→ Required work: Please output the data exactly, without omitting anything.
(Records for this task begins)
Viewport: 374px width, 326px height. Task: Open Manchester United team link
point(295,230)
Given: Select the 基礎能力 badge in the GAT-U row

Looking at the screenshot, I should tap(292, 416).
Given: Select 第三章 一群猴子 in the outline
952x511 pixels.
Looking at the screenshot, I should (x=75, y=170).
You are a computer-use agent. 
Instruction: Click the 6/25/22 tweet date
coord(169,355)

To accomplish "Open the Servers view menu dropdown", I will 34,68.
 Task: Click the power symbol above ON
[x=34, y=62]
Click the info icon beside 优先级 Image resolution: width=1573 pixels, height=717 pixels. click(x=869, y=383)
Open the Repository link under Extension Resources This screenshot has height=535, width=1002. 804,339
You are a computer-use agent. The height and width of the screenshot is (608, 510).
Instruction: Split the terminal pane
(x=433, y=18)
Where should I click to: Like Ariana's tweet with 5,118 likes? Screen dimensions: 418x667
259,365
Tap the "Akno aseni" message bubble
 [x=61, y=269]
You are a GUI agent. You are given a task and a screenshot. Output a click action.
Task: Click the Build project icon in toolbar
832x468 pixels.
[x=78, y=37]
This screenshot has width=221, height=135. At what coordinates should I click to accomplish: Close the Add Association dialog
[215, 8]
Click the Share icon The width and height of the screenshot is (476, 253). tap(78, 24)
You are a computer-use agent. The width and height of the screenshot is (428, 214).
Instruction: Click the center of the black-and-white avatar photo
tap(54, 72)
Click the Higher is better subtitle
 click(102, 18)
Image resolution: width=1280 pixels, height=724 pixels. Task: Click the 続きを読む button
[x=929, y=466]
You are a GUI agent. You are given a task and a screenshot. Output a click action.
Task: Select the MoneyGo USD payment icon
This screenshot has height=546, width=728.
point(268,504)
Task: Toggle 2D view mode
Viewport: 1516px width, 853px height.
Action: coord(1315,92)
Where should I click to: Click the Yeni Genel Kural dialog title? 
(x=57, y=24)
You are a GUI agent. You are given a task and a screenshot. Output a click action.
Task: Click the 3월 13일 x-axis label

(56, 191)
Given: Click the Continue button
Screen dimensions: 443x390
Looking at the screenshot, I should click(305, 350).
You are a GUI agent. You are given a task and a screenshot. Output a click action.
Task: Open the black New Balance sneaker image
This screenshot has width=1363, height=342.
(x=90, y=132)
(Records for this task ends)
→ Expected answer:
Viewport: 374px width, 326px height. Task: Open Manchester United team link
point(295,230)
Given: Select the 基礎能力 badge in the GAT-U row

Looking at the screenshot, I should tap(292, 416).
Given: Select 第三章 一群猴子 in the outline
952x511 pixels.
Looking at the screenshot, I should (x=75, y=170).
You are a computer-use agent. 
Instruction: Click the 6/25/22 tweet date
coord(169,355)

To accomplish "Open the Servers view menu dropdown", I will 34,68.
 Task: Click the power symbol above ON
[x=34, y=62]
Click the info icon beside 优先级 Image resolution: width=1573 pixels, height=717 pixels. click(x=869, y=383)
Open the Repository link under Extension Resources This screenshot has height=535, width=1002. 804,339
You are a computer-use agent. The height and width of the screenshot is (608, 510).
Instruction: Split the terminal pane
(x=433, y=18)
Where should I click to: Like Ariana's tweet with 5,118 likes? Screen dimensions: 418x667
259,365
Tap the "Akno aseni" message bubble
 [x=61, y=269]
You are a GUI agent. You are given a task and a screenshot. Output a click action.
Task: Click the Build project icon in toolbar
832x468 pixels.
[x=78, y=37]
This screenshot has width=221, height=135. At what coordinates should I click to accomplish: Close the Add Association dialog
[215, 8]
Click the Share icon The width and height of the screenshot is (476, 253). tap(78, 24)
You are a computer-use agent. The width and height of the screenshot is (428, 214).
Instruction: Click the center of the black-and-white avatar photo
tap(54, 72)
Click the Higher is better subtitle
 click(102, 18)
Image resolution: width=1280 pixels, height=724 pixels. Task: Click the 続きを読む button
[x=929, y=466]
You are a GUI agent. You are given a task and a screenshot. Output a click action.
Task: Select the MoneyGo USD payment icon
This screenshot has height=546, width=728.
point(268,504)
Task: Toggle 2D view mode
Viewport: 1516px width, 853px height.
Action: coord(1315,92)
Where should I click to: Click the Yeni Genel Kural dialog title? 
(x=57, y=24)
You are a GUI agent. You are given a task and a screenshot. Output a click action.
Task: Click the 3월 13일 x-axis label

(56, 191)
Given: Click the Continue button
Screen dimensions: 443x390
Looking at the screenshot, I should click(305, 350).
You are a GUI agent. You are given a task and a screenshot. Output a click action.
Task: Open the black New Balance sneaker image
This screenshot has width=1363, height=342.
(x=90, y=132)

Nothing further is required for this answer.